For treatment professionals and treatment systems: This study suggests that pharmacotherapy patients may be at increased risk of opioid-related overdose when the patient is no longer undergoing treatment with buprenorphine, often prescribed in combination with naloxone and commonly known by the brand name Suboxone. It also suggests that naltrexone and its extended release version, commonly known by the brand name Vivitrol, may not be as effective at preventing overdose, but more research is needed given the limitations of the database investigated. Pharmacotherapy patients who are younger, prescribed other medications, seeking other addiction treatment services, and have co-occurring substance use disorders may be at increased risk for overdose. Additional treatment/recovery resources may be needed to help support those with a higher risk of opioid-related overdose. Patients with low rates of Suboxone retention, and possibly naltrexone/Vivitrol patients, may also require extra support to prevent overdose.
For scientists: This study found that pharmacotherapy patients had a reduced risk of opioid-related overdose when undergoing buprenorphine treatment, compared to periods of no medication receipt. Naltrexone, on the other hand, did not significantly affect overdose risk. Overdose risk was also not significantly affected by recency of pharmacotherapy discontinuation. Given the importance of understanding naltrexone’s benefits/risks, particularly with regard to overdose following loss of opioid tolerance and medication discontinuation, additional research is needed to evaluate these outcomes in a population with more person-time accumulated on naltrexone. Prospective, as opposed to retrospective, research will ultimately improve our understanding of overdose risk as it relates to opioid use disorder pharmacotherapy.
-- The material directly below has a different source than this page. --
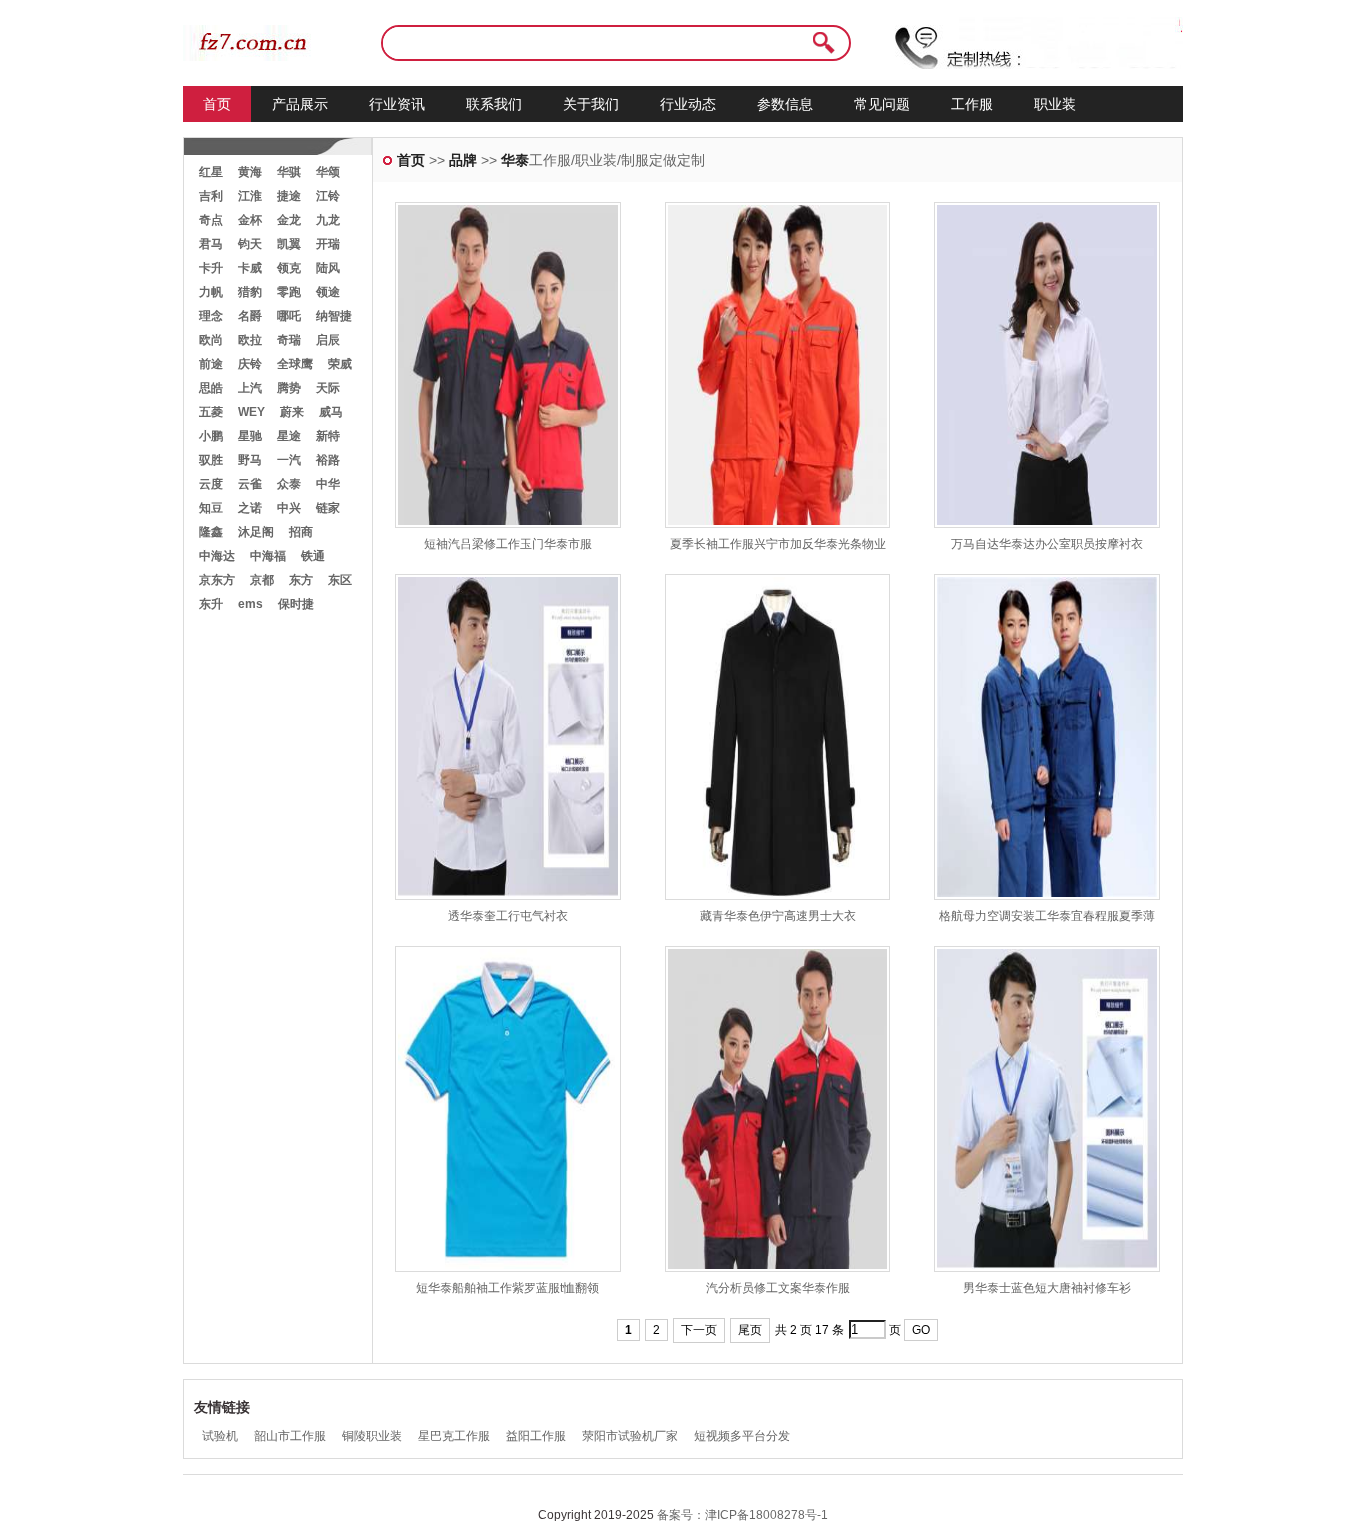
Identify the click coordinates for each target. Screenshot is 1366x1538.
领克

For policy makers: Studies like this help us to identify predictors of opioid-related overdose as it relates to opioid use disorder pharmacotherapy. Given that opioid-related overdose constitutes a nationwide epidemic and opioid use disorder medications (i.e. oral naltrexone, Vivitrol, and Suboxone) are effective and necessary, it is essential to identify overdose risk throughout the course of medication treatment and discontinuation. The current study suggests that Suboxone might prevent opioid overdose and pharmacotherapy patients may be at increased risk of opioid-related overdose when the patient is no longer taking it. Although naltrexone and Vivitrol were not associated with reduced overdose risk, the number of overdose events while on these medications was small, which may have limited power to detect their effects and demands additional research. Funding is needed to conduct prospective, rather than retrospective, research on overdose risk and protective mechanisms, which will ultimately help guide approaches to address high rates of opioid-related overdose in the United States.